Coronavirus will change Britain – and mostly not for the better

TV review: Dispatches predicts economic devastation, but says some things will be better

A deserted Mall in front of Buckingham Palace, in London, as life in Britain continues during the nationwide lockdown to combat the coronavirus pandemic. Photograph:  Tolga Akmen/AFP/Getty

A deserted Mall in front of Buckingham Palace, in London, as life in Britain continues during the nationwide lockdown to combat the coronavirus pandemic. Photograph: Tolga Akmen/AFP/Getty

 

While most of us are doing our level best to take it all one day at a time and not let our thoughts drift too far ahead, while vowing never to take normality for granted again, Dispatches: Coronavirus – How Britain Is Changing (Channel 4, 9pm) engaged in some future gazing to imagine the long-term impact of the outbreak. 

Even in more regular times, attempting to predict how our world might alter is a tricky exercise. In the times that are in it, the programme’s array of talking heads had their work cut out to forecast with any degree of certainty the long-term consequences of coronavirus. 

They all agreed, though, that the impact would be profound on everything from Britain’s economy, its workplace practices, the gaps between rich and poor and north and south, the aviation industry, and so on, as well as on this generation of children who, said the narrator, “will have to bear the burden of the crisis – they’ll be picking up the bill for years to come”. 

Predictably bleak, then, especially in terms of the economic impact, the expectation being that thousands of businesses that have had to close will never reopen and that unemployment will triple in Britain, possibly going as high as 20 per cent.
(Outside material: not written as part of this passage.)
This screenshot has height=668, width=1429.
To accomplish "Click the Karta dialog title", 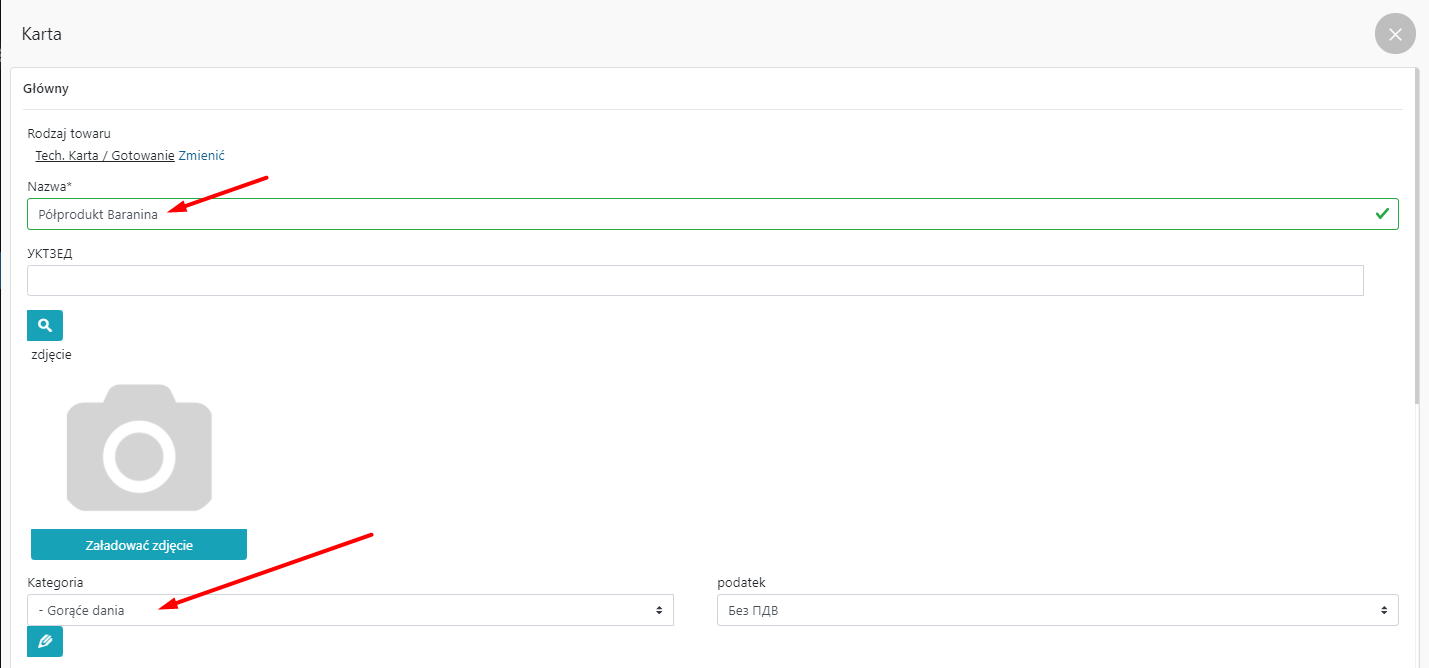I will [x=42, y=34].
“I think there are very few economists who would not say we’re heading for a recession; the debate is about how deep and for how long,” said Miatta Fahnbulleh, chief executive of the New Economics Foundation.

But there was a hope, too, that some things might change for the better, like a newly found appreciation for the largely low paid workers – from carers to delivery drivers, postal service staff to those working in distribution centres – who are keeping things going while the rest of us discover we’re less than essential. 
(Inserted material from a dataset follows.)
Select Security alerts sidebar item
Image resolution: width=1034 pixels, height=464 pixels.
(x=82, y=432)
“People are absolutely working their socks off to keep our society running whilst lots of those who think of themselves as important – lawyers or politicians or business CEOs – are sat at home doing video conferencing and feeling totally helpless, like there’s nothing they can do,” said MacKenzie. “I hope, over time, that will lead us to have a more egalitarian view, that all the different work that people put in to keep our economy and our society functioning has real value.”

And she ended the programme on another positive note, lest we all felt thoroughly deflated, pointing to the manner in which so many have responded to the crisis, “with innovation, with inspiration, with optimism and with extraordinary hard work”. 

None of the problems we faced as a society a few months ago, she said, have gone away, but she believed they could look more surmountable in the future. “We will look at those problems without so much fear, because when you’ve dealt with this I don’t think anything looks too difficult any more.”